ASSIGNMENT
Exactly and only the lines from the one with "Toggle person icon" through the last line of the records need to be set down; please skip the pictures.

Screenshot grounding data:
BEGIN
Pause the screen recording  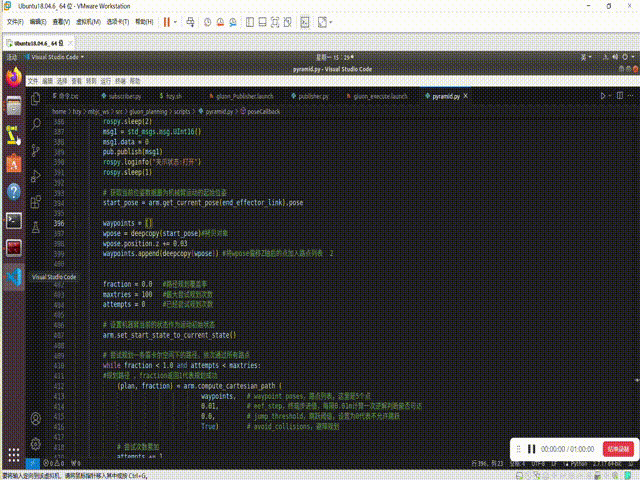tap(530, 450)
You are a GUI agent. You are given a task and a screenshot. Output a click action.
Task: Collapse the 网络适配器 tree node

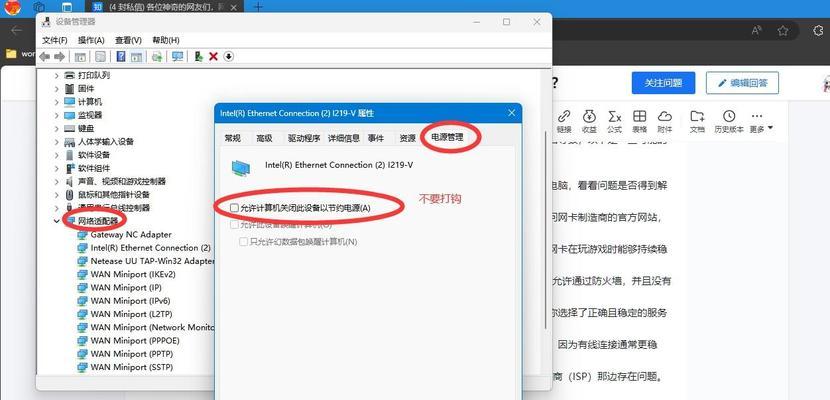pos(55,220)
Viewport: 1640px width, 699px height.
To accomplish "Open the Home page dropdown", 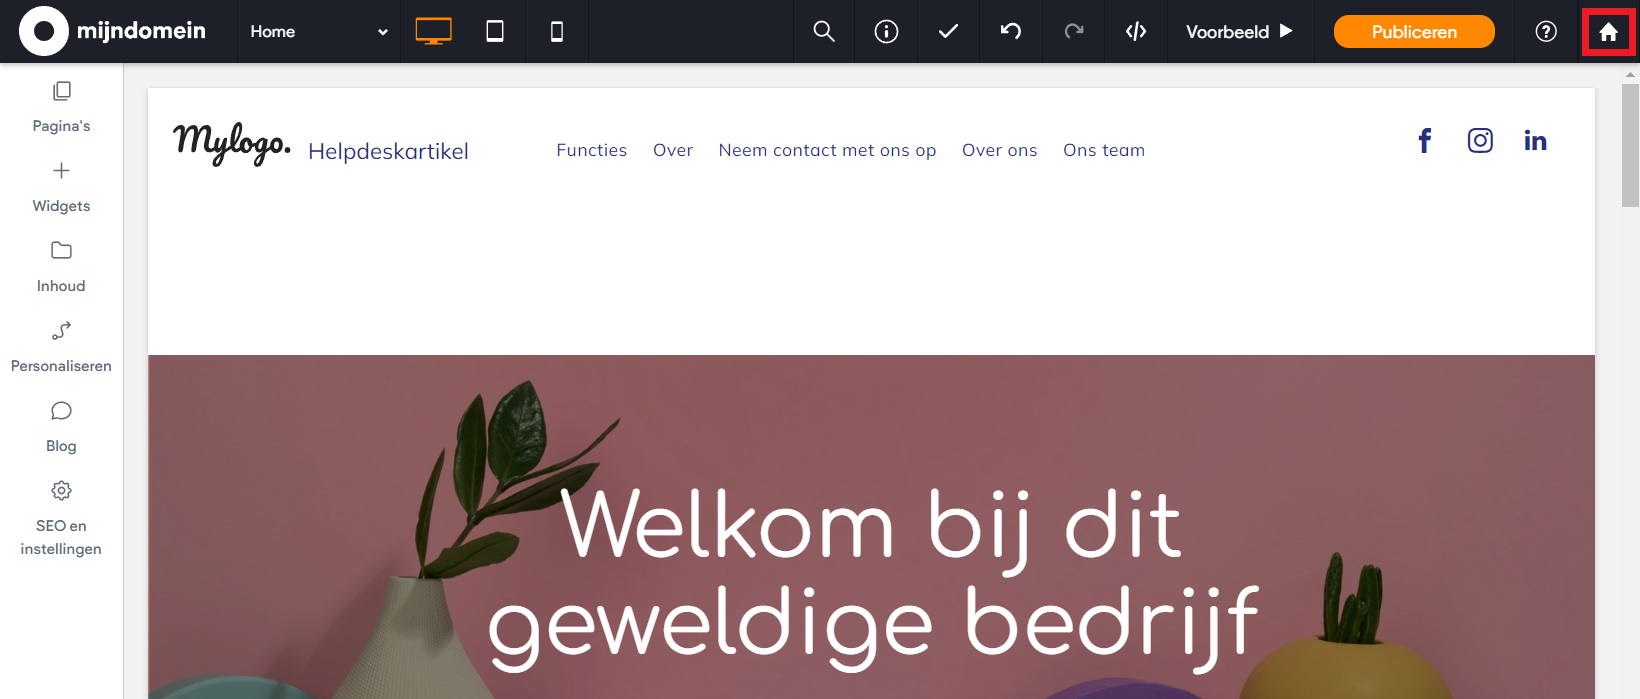I will (318, 32).
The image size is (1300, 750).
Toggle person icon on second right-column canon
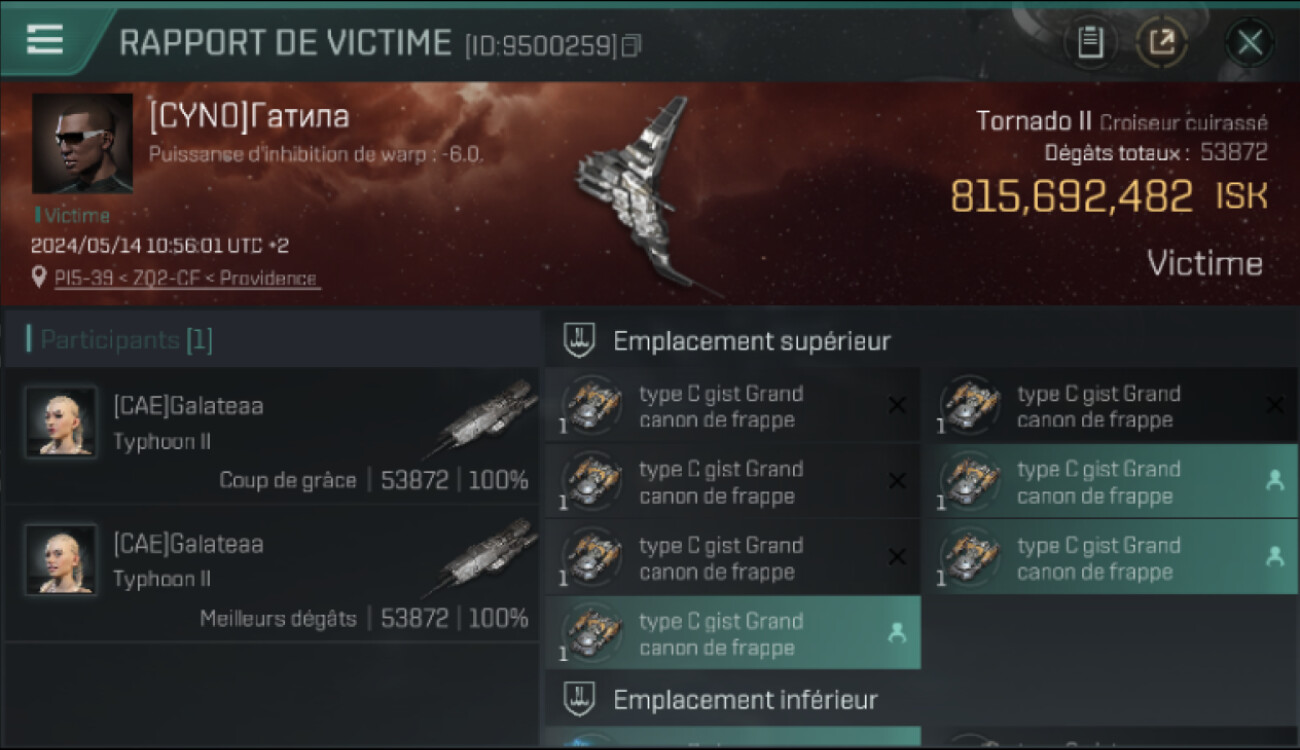[x=1274, y=480]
END
RESULT OF THIS EXERCISE
Toggle person icon on second right-column canon
[x=1274, y=480]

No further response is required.